# start of Source excerpt

Non-Disclosure Agreements (NDAs)

NDA Solicitors

Key Points About Non-Disclosure Agreements (NDAs)

  • Non-disclosure agreements produce a confidential situation regarding specified information between two or more parties.
  • A Non-Disclosure Agreement (NDA) may also be referred to as a confidentiality agreement.
  • The NDA protects the information the parties share from getting into the hands of competitors.
  • Non-Disclosure Agreements are commonly signed before discussions between businesses over potential deals or ventures.
  • Employees are often required to sign NDAs to protect an employer’s confidential business information.

What Is a Non-Disclosure Agreement (NDA)?

A non-disclosure agreement establishes a relationship of confidentiality between two or more parties. It is a legally binding contract that establishes an agreement that any sensitive material passing between the signatories to the agreement cannot be made available to other parties.

When would you use a Non-Disclosure Agreement (NDA)?

# end of Source excerpt
# start of Information supplied

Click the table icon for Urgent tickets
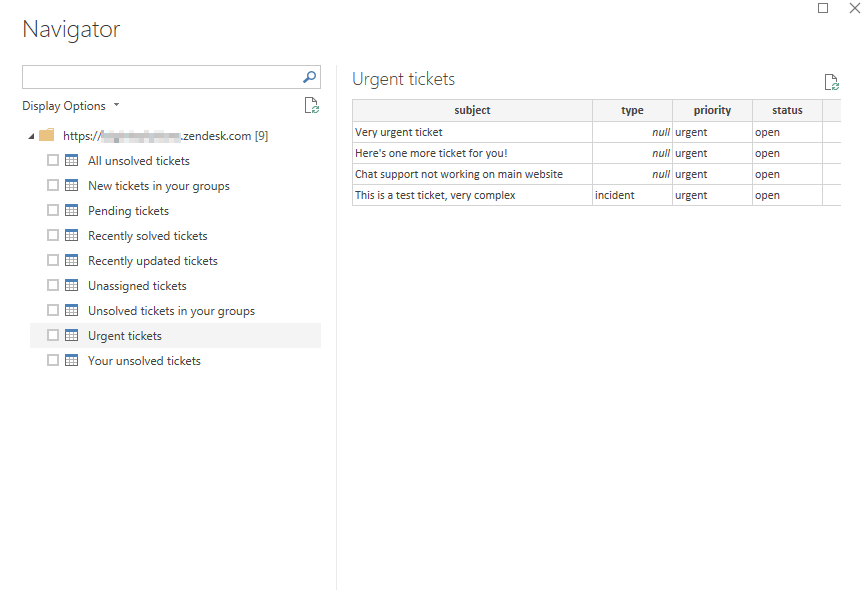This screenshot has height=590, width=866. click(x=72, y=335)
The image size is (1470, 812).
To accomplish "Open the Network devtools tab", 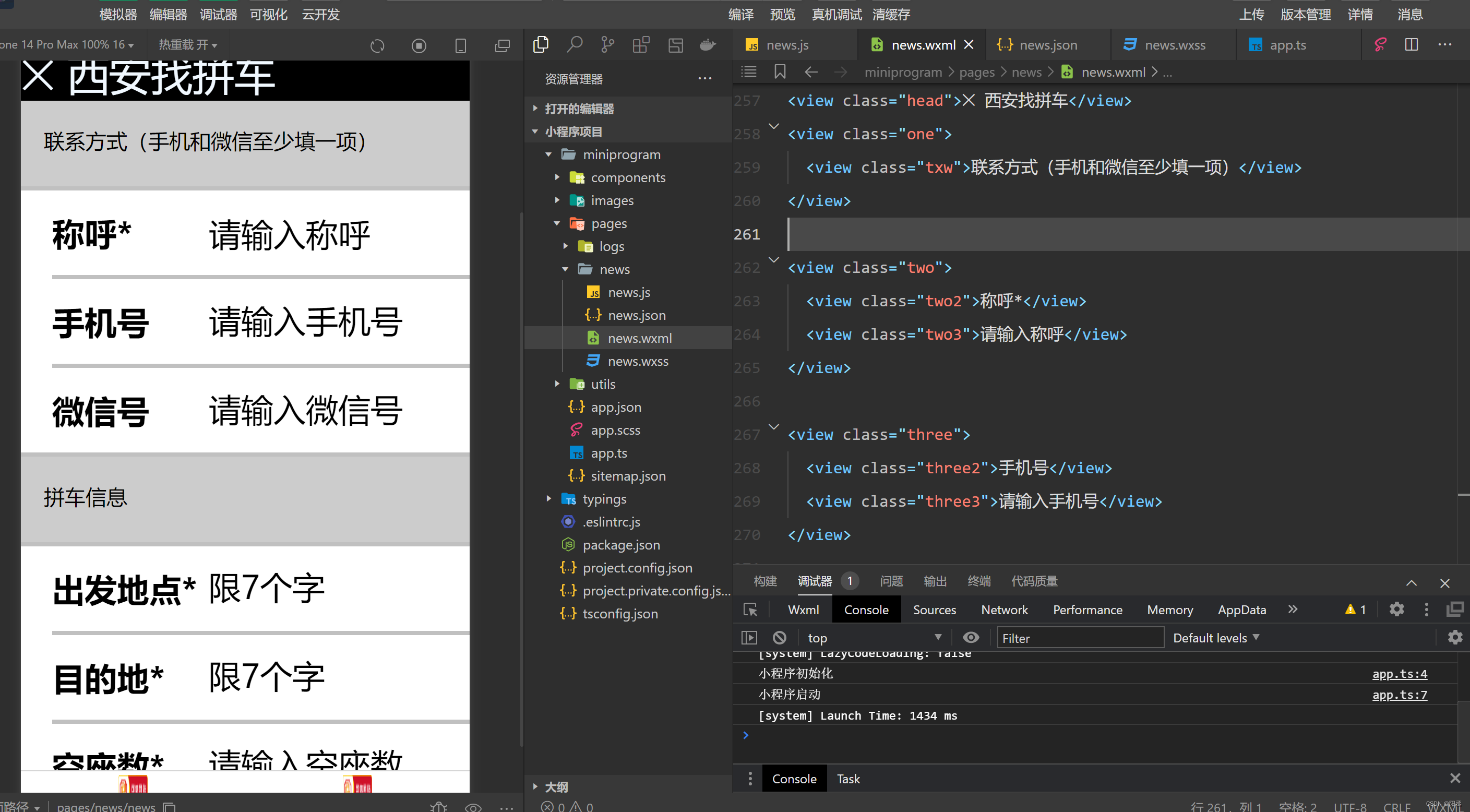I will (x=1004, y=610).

# end of Information supplied

→ The exercise
Rewrite the passage on non-disclosure agreements from "Key Points About" up to and including "confidential business information.", putting "rivals" in place of "competitors".

→ Finished exercise
Key Points About Non-Disclosure Agreements (NDAs)

  • Non-disclosure agreements produce a confidential situation regarding specified information between two or more parties.
  • A Non-Disclosure Agreement (NDA) may also be referred to as a confidentiality agreement.
  • The NDA protects the information the parties share from getting into the hands of rivals.
  • Non-Disclosure Agreements are commonly signed before discussions between businesses over potential deals or ventures.
  • Employees are often required to sign NDAs to protect an employer’s confidential business information.